TRAVESSEIRO DE PEDRAS
Acordar cedo era um hábito comum a João do Carmo. E não diferente de tantas outras, aquela tinha sido uma noite passada entre o dormir e acordar repetidas vezes. Mesmo morando em sua confortável casa de cômodos espaçosos e dormindo numa cama de colchão macio, João do Carmo não conseguia manter-se distante de lembranças marcantes e até traumáticas do passado. Era um apego desmedido, difícil de compreender a necessidade de suas lembranças em reviver fatos e coisas que hoje não representavam nenhuma importância pra si. E como era costume fazer, resolveu naquele fim de tarde visitar sua antiga casa de morada.
Abriu a porta de seu automóvel e antes de dar a partida, colocou entre as mãos o terço - companhia inseparável de sua mão nas missas e novenas - pendurado próximo ao painel do carro. Fez sua oração pedindo proteção e seguiu. Resolveu no meio do caminho mudar o percurso e passar pela rua Dalmas, a cruz fincada ao lado do meio fio sinalizava o local daquela tragédia. Damião, Seu irmão mais jovem.
- Um atropelamento idiota, murmurou baixinho.
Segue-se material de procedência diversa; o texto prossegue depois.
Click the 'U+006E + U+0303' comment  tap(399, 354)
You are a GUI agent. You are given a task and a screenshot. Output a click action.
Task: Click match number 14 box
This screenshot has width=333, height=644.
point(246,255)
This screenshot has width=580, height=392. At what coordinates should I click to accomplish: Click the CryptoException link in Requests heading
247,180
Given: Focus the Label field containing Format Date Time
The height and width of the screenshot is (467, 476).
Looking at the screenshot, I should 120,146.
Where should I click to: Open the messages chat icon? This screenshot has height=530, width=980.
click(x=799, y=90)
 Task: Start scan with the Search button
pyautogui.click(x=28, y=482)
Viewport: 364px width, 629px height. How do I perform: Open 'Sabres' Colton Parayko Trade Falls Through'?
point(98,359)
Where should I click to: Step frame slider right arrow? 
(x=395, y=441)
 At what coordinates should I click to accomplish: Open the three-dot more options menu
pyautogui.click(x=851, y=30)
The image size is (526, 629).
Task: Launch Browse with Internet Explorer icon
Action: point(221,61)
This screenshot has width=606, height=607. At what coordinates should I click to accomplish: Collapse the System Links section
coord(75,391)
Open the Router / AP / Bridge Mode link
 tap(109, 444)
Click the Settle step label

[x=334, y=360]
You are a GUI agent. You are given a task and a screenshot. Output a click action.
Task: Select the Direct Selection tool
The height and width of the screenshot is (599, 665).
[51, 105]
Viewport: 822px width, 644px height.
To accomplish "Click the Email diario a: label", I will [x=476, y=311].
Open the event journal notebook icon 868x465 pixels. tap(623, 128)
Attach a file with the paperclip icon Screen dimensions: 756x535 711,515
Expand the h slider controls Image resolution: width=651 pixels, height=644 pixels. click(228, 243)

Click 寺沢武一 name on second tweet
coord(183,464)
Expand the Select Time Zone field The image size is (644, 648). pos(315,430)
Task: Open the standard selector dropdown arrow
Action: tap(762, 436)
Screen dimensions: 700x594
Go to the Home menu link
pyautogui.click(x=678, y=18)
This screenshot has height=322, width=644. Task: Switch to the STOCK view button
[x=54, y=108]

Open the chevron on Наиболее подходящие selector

Estacionou o carro e seguiu caminhando lento e pensativo naquele caminho estreito, parava sempre no mesmo ponto alto de um pequeno morro, em frente a antiga construção de tijolo cru, de cinco cômodos. Olhava a seu redor e uma sensação envolvia aquele olhar profundo e melancólico. No fundo, era a busca de um passado modificado naturalmente pelos anos e pelas intempereis do clima causticante e comum na região. Difícil entender como lembranças tão antigas, de repente tomavam conta de si. O simples sopro apagando a luz de lamparina, o barulho da chaleira colocada sobre o fogão de lenha e a voz de seu pai ecoando pelos cômodos da casa, acendiam em seu íntimo o sinal da hora de todos se levantarem e começar a labuta do dia. Caminhou até a calçada, sentou-se, os pés cruzados e uma das mãos sob o queixo com o olhar fixo na linha do horizonte procurando na memória imagens e lembranças que o ajudassem a reconstruir aquela paisagem. O jatobá majestoso, cujo tronco entre a cerca construída de pedras sobre pedras, a estrada tortuosa e poeirenta, nada. Nada ali, como antes.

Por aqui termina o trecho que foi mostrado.